Unfortunately before we can support the ordered kwarg, we'll have to migrate to PyMongo 3.0+'s collection.insert_one and collection.insert_many methods. Right now we're still using the deprecated collection.insert, which doesn't support it.
In the meantime, you can use write_concern={'continue_on_error': True}. Note, however, that this won't be supported in future releases and is a hack around a poor implementation of the write_concern kwarg.

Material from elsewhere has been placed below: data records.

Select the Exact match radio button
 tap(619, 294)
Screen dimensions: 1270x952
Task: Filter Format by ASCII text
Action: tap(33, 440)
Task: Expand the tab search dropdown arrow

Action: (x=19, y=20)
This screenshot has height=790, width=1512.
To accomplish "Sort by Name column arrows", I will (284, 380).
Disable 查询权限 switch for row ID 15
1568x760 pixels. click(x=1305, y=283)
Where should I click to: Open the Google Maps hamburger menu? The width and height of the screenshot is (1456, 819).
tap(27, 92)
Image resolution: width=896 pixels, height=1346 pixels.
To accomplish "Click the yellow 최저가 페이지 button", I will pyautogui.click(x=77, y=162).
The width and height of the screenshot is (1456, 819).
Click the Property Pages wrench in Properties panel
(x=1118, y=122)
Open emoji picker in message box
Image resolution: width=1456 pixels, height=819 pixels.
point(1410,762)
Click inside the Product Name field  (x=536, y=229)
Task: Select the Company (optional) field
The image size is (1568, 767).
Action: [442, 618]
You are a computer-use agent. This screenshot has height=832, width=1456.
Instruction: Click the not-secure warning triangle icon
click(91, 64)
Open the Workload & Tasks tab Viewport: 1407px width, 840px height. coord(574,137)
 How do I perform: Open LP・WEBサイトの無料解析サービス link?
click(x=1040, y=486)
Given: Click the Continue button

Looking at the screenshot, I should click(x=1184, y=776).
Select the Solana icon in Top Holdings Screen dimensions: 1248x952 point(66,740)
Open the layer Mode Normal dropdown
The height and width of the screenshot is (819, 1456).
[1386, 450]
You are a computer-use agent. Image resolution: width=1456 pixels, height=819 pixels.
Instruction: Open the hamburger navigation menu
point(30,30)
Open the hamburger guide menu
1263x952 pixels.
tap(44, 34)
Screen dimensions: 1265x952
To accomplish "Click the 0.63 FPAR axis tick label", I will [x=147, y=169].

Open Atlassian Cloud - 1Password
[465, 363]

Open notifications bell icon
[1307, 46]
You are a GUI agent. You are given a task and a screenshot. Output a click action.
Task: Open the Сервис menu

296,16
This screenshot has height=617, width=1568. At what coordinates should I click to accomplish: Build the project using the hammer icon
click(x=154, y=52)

You'll also have to wrap your insert in a try-except, catching NotUniqueError:
In [28]: from mongoengine import *
In [29]: connect('testdb')
Out[29]: MongoClient(host=['localhost:27017'], document_class=dict, tz_aware=False, connect=True, read_preference=Primary())
In [30]: class Doc(Document):
...: txt = StringField(unique=True)
...:
In [31]: Doc.drop_collection()
In [32]: Doc.objects.insert([Doc(txt='1'), Doc(txt='2')])
Out[32]: [<Doc: Doc object>, <Doc: Doc object>]
In [33]: try:
...: Doc.objects.insert([Doc(txt='1'), Doc(txt='2'), Doc(txt='3')], write_concern={'continue_on_error': True})
...:
...: except NotUniqueError:
...: pass
...:
...:
In [34]: Doc.objects.count()
Out[34]: 3
Thanks :-)
Is this write_concern={'continue_on_error': True} not supported anymore?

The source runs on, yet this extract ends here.